The World Bank logo in its beloved nebulous-blue colour

Dear, oh dear:

As the White House asserted claims on picking Wolfowitz's successor, aid groups and former bank officials demanded the next president be selected, not in deference to the Bush administration, but on professional merits.

Of course, the World Bank is an interesting organization:

Created in 1945 to rebuild Europe after World War II, it provides more than $20 billion a year for projects such as building dams and roads, bolstering education and fighting disease. The bank's centerpiece program offers interest-free loans to the poorest countries.

The fact that they can produce $20 billion plus is in no small measure down to that financial whiz in the WW1 War Finance Corporation, Eugene Meyer, founder member of the CFR and first World Bank chairman, whose good work set the tone for the future.

After the war, his corporation turned to financing the reconstruction of devastated countries and this notion of financing reconstruction carried through to his appointments as chairman of the Federal Farm Loan Board in 1927 and chairman of the Board of Governors of the Federal Reserve System from September 16, 1930 to May 10, 1933.

A quite vital time for the U.S.A., that was, especially the two years leading up to 24 October 1929 and the years immediately following that.

This philanthropic altruism on the part of a huge financier carries on even today.
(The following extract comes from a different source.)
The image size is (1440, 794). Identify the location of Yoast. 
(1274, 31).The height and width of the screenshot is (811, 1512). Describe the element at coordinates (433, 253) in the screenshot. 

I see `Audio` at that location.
For example, the EBRD, one of its partners with whom I have a small connection, is once again in the news for its ground-breaking policies:

As with the World Bank, the Asian Development Bank and the African Development Bank, the EBRD’s mission is not to make profits but to boost development. However, the EBRD is unique among these institutions in the emphasis placed on making loans and investments on a commercial or near-commercial basis.

The shareholder governments of the European Bank for Reconstruction and Development will this month consider whether the highly profitable bank should become the first multilateral institution to pay dividends.

Jean Lemierre, the bank president, told the Financial Times: “It’s a major question for the shareholders. Even a philosophical question. I am quite sure we are among very few international financial organisations to be in this position.”

This is the question we are considering this weekend.

3 comments:

  1. I read in an Ital paper the next president of it is going to be none other than Blair!!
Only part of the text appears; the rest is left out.